[WRITTEN REQUEST]
Report every line of the rows below that contains the string "width", copying each line in full; case counts.

[DATA FOR PROCESSING]
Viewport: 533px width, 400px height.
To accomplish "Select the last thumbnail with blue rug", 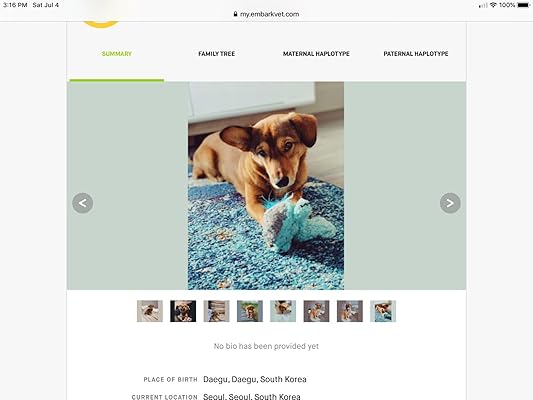I will point(383,311).
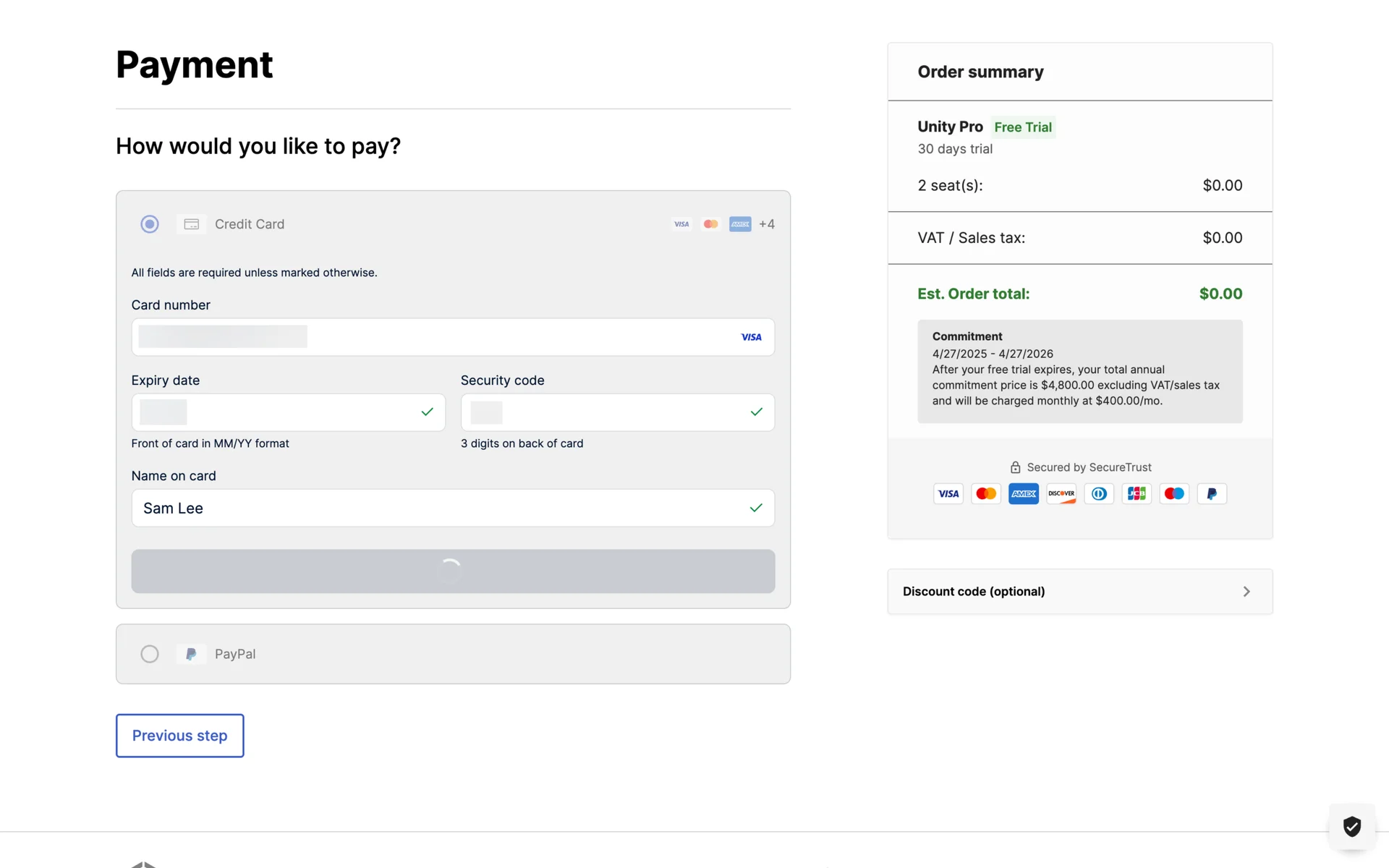1389x868 pixels.
Task: Click the Diners Club logo in summary footer
Action: 1099,494
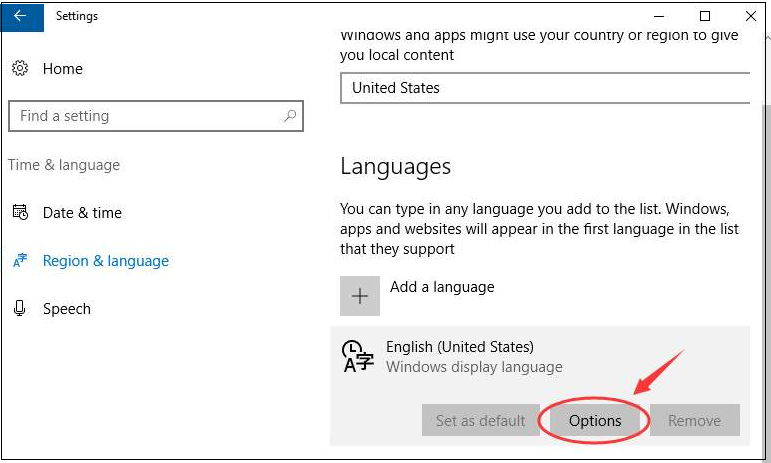771x463 pixels.
Task: Click the plus icon to add language
Action: [x=360, y=296]
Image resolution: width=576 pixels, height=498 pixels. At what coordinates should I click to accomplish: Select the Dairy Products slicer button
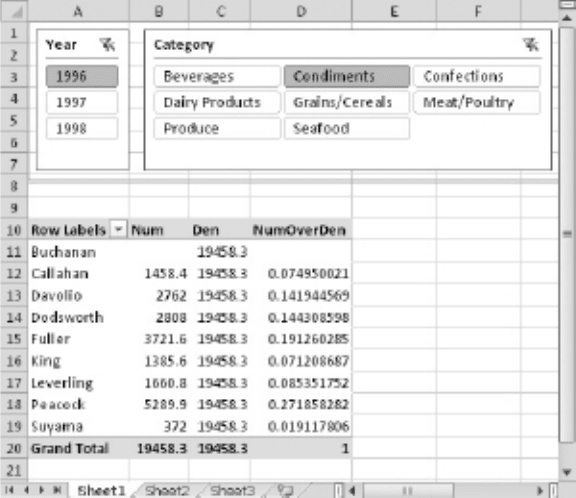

[RIGHT ANSWER]
Viewport: 533px width, 400px height.
Image resolution: width=576 pixels, height=498 pixels. At what coordinates should I click to accomplish: Select the Dairy Products slicer button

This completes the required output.